進化し続けるミスミグループのデジタルトランスフォーメーション
2026年4月10日、東京都千代田区に本社を置く株式会社ミスミグループ本社が経済産業省、東京証券取引所、そして独立行政法人情報処理推進機構が共同で行う「デジタルトランスフォーメーション銘柄(DX銘柄)2026」に選定されました。さらに、デジタル時代を牽引する企業に対して授与される「DXグランプリ2026」でも選ばれるという快挙を成し遂げました。
DX銘柄とは
「DX銘柄」は、東京証券取引所の上場企業約3800社からデジタル技術を基盤にビジネスモデルを革新し、新たな成長へとつなげている企業を特定し表彰する制度です。これには企業価値向上に寄与する取り組みや、新しいデジタル技術の活用が必要です。2026年のDX銘柄には、合計30社が選定され、その中で特に優れた企業が「DXグランプリ」として認識されます。今回、ミスミグループはその中の一つとして評価されました。
評価のポイント
今回の選定において、特に注目されたのはAIの利用に関する評価基準です。ミスミグループは、デジタル技術を駆使して業務プロセスを革新し、ものづくりの現場へ活動の幅を広げています。そのビジネスモデルは、顧客ニーズを深く理解し、製造プロセスの全体を見渡したイノベーションを進めることに特化しています。

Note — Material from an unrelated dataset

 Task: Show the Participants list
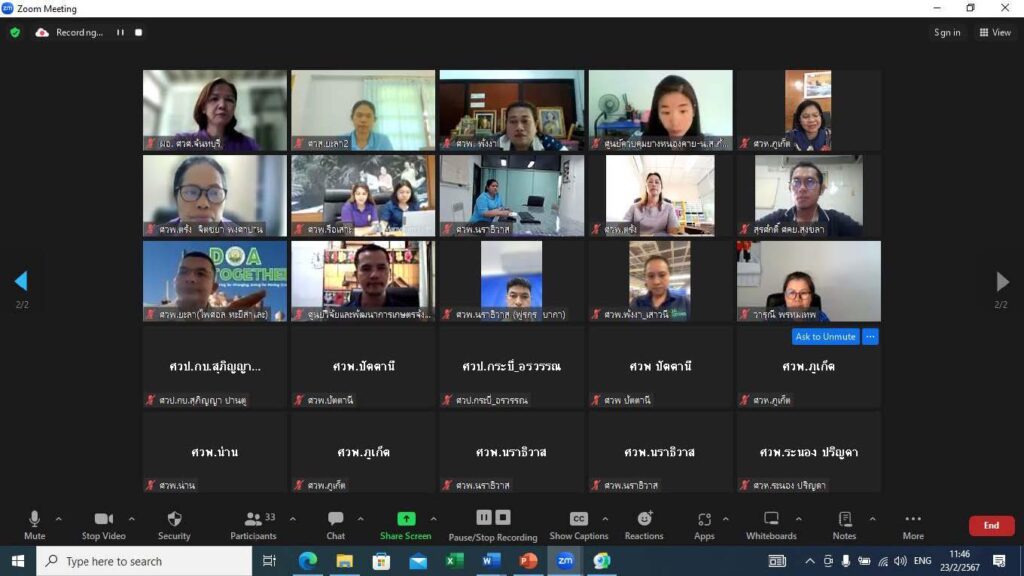(x=253, y=524)
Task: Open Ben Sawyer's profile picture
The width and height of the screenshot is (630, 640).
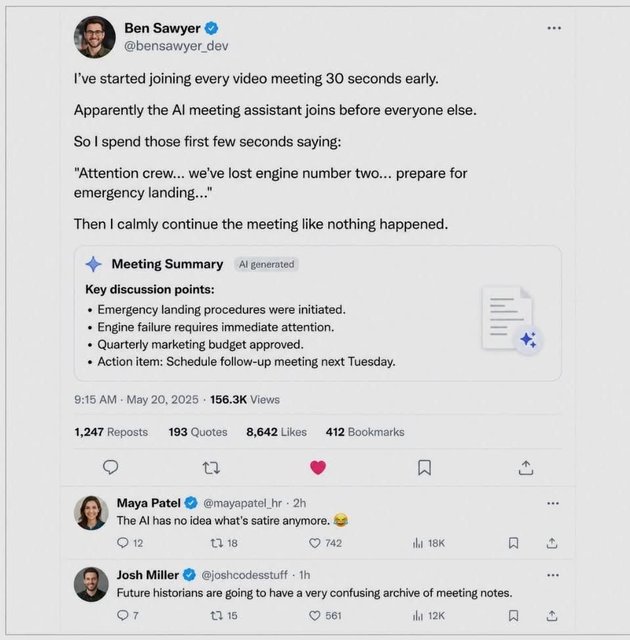Action: (95, 37)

例えば、3,000万点を超える標準部品や消耗品から、3DCADを用いた特注部品まで、ECサイトを通してワンストップで調達できる仕組みを整えています。このようなビジネスモデルは、非効率の解消を目指し、デジタル技術を活用することによって実現されています。
成長戦略と海外展開
近年、ミスミはデジタルとものづくりを融合させる成長戦略を掲げています。具体的には、顧客の設計や調達業務をサポートするデジタルサービスを数多く展開し、その全ての事業環境において「AI×ものづくり」を基盤として位置付けています。また、2025年には事業ドメインを拡大し、成長産業に乗り出すために、米国のオンライン製造企業Fictiv社を買収し、デジタルマニュファクチャリングにおける強化を図っています。これにより、一層の成長が期待されています。
デジタル人材育成と投資家との対話
ミスミは全社的にデジタル戦略を展開しており、経営トップもそのプロセスに深く関与しています。デジタル人材の確保や育成も重要視されており、具体的な実践が行われています。これらの取り組みを通じ、ミスミは複雑な事業環境の中でも投資家との対話を確実に行い、定量的な実績や計画を公開しながら成長の方向性を明示しています。
未来に向けた展望
ミスミグループは、少量多品種の機械部品調達でのスピードを強みに持っており、その戦略を進化させていくとともに、量産過程に関連するプロセスもデジタル化しています。さらに、サプライヤーとの在庫連携を進めることで社会最適な協創モデルを構築することを目指しています。このような進展が、単なる効率化にとどまらず、企業全体の革新を促進する重要な要素となるでしょう。
ミスミについて
ミスミグループは、ものづくりに必要な機械部品や工具、消耗品を世界中の32万以上の企業に提供する企業です。独特の事業モデルを持ちつつ、お客様のニーズに応えることで、グローバルでの短納期を実現しています。このように、常に革新を目指しているミスミは、今後も注目される企業の一つと言えるでしょう。